DATA SHOWN =

┌────────

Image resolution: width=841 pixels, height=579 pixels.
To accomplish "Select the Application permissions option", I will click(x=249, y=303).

└────────
┌────────

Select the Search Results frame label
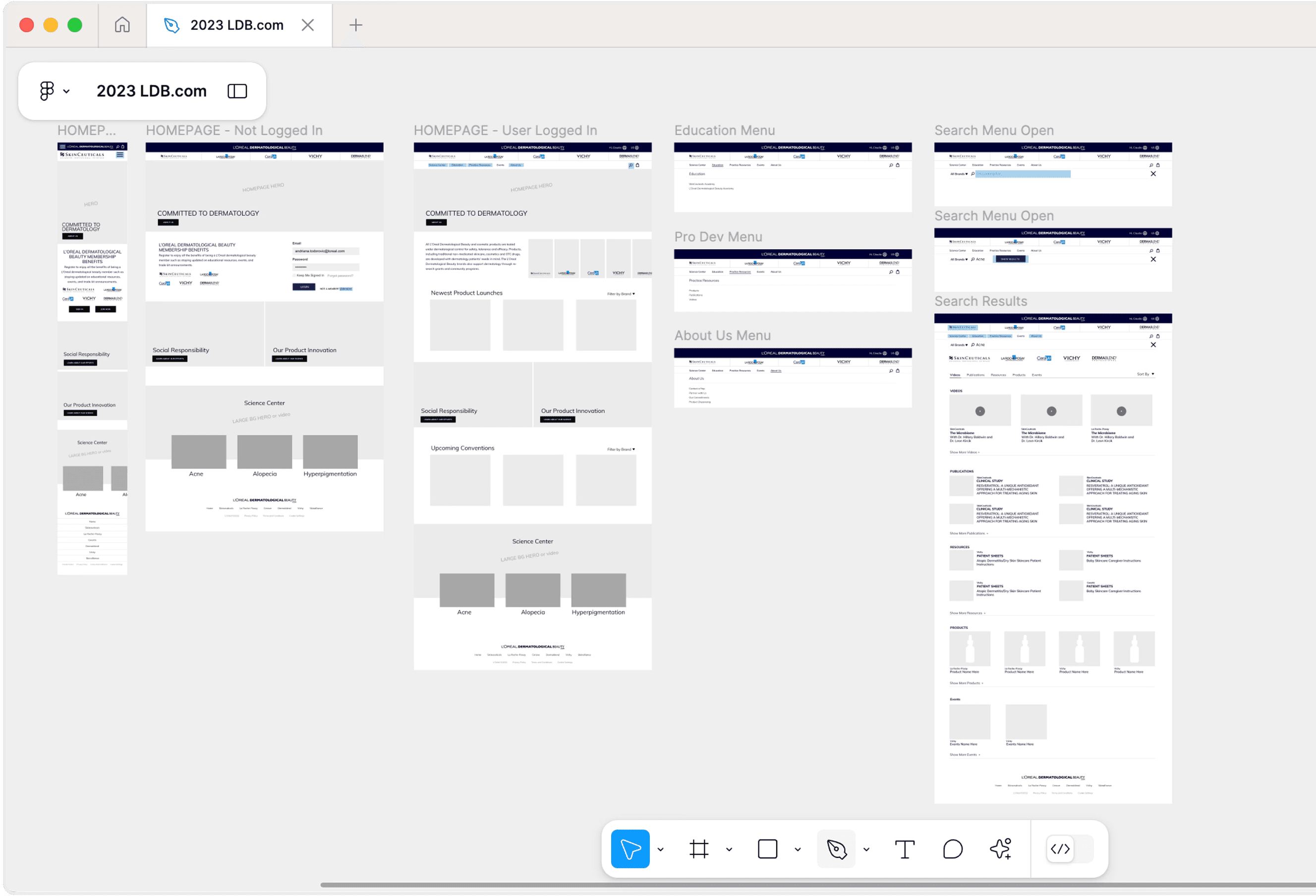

└────────
┌────────

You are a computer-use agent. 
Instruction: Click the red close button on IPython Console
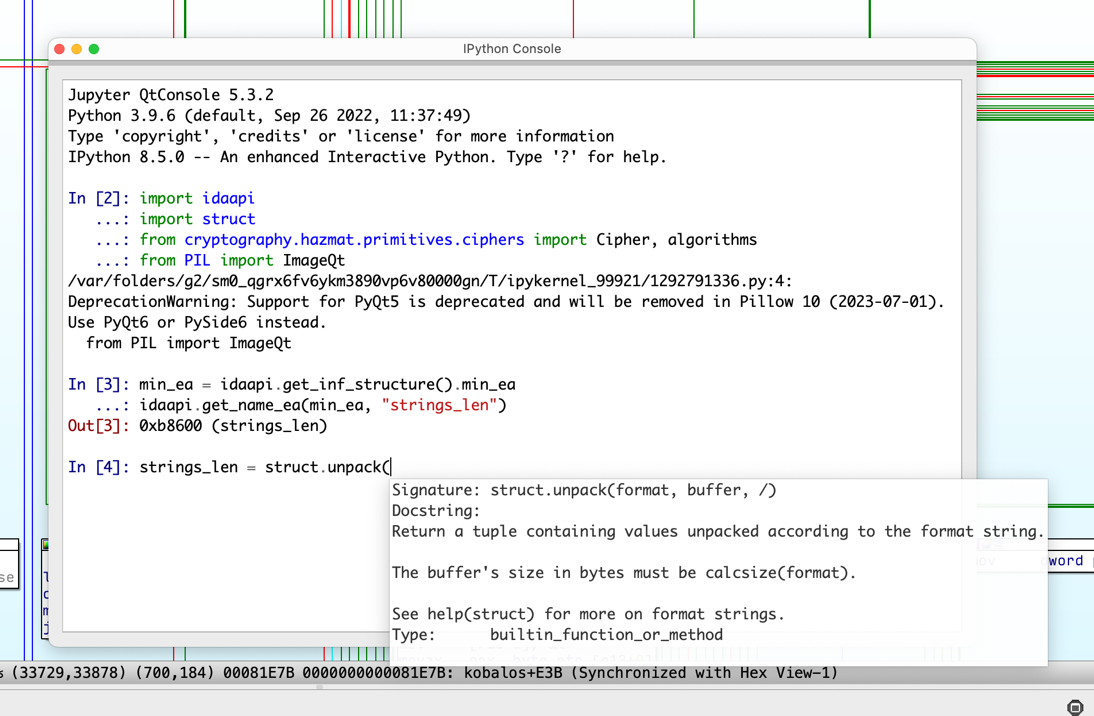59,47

└────────

TO BE DONE =
Rewrite the stretch from the line containing "Image resolution: width=841" through the line containing "will click(x=249, y=303).", swapping "option" for "setting" and changing nothing else.

FINISHED ANSWER =
Image resolution: width=841 pixels, height=579 pixels.
To accomplish "Select the Application permissions setting", I will click(x=249, y=303).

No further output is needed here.